These cakes have a fine texture crumb and practically melt in your mouth.
Pound cakes are one of my favorite types of cake for how well they keep and how great they taste without the need to frost. My Best Coconut Pound Cake is a fine-grained pound cake that you can make in a 10-inch tube-pan or in loaf pans. I like to bake this cake in three small loaf pans so to avoid temptation. This way I can freeze two loaves for later and resist eating too much at one time.
I do hope that you will try this recipe for my Best Coconut Pound Cake because it is sinfully good plain without need of a glaze and keeps well!

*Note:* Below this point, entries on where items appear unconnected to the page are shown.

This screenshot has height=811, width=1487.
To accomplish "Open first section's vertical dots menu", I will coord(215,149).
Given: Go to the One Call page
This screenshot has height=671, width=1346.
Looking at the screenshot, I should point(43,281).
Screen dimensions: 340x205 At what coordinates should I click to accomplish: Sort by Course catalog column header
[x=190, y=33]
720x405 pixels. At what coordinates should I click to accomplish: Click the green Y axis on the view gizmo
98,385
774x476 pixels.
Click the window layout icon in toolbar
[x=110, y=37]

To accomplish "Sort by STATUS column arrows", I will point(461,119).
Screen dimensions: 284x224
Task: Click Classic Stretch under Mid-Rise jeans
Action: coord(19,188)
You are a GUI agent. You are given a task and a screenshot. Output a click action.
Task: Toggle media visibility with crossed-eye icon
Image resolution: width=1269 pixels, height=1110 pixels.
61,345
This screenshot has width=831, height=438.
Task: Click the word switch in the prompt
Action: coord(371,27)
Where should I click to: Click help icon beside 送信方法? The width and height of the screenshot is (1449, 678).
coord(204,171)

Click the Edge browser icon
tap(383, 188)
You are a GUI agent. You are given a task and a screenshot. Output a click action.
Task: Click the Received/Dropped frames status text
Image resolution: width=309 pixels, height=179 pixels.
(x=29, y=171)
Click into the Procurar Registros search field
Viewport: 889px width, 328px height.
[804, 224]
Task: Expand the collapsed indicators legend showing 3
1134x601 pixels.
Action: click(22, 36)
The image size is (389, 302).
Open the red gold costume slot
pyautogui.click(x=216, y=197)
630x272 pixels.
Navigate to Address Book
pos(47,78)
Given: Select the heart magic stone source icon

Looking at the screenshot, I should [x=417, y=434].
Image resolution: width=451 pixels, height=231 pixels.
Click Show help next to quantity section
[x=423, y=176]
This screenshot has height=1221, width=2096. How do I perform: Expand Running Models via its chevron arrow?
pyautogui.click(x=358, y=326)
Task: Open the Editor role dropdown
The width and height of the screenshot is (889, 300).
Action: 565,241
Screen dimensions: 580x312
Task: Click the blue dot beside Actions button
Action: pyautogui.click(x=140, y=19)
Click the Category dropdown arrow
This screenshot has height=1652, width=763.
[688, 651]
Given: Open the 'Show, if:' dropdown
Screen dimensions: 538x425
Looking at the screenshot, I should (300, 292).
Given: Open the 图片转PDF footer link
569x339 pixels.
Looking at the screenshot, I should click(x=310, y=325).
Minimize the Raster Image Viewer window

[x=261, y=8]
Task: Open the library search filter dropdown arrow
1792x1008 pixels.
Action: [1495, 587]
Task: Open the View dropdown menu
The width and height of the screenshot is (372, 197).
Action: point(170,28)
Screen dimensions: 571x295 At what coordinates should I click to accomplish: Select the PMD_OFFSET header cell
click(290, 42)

You might also want to try my Pomegranate Pound Cake recipe, which is healthier as well as extremely delicious treat.
My Best Coconut Pound Cake
1/4 cup of margarine
1/2 cup of Virgin Coconut Oil
2 cups of sugar
3 cups of all-purpose flour
1/2 teaspoon of salt
1/2 teaspoon of baking soda
1 cup of buttermilk or sour milk
1 teaspoon of coconut extract or vanilla extract
1 tablespoon of Coconut Cream Concentrate
Cream margarine, virgin coconut oil, and sugar in a large mixing bowl.
Add eggs one at a time.
Sift flour, salt, and soda into a separate mixing bowl.
Add slowly to creamed mixture alternating with buttermilk or the sour milk. Add your coconut or vanilla extract last.
Pour into three well greased small loaf pans or one greased 10-inch tube pan and bake at 350 degrees for one hour or until a toothpick inserted comes out clean.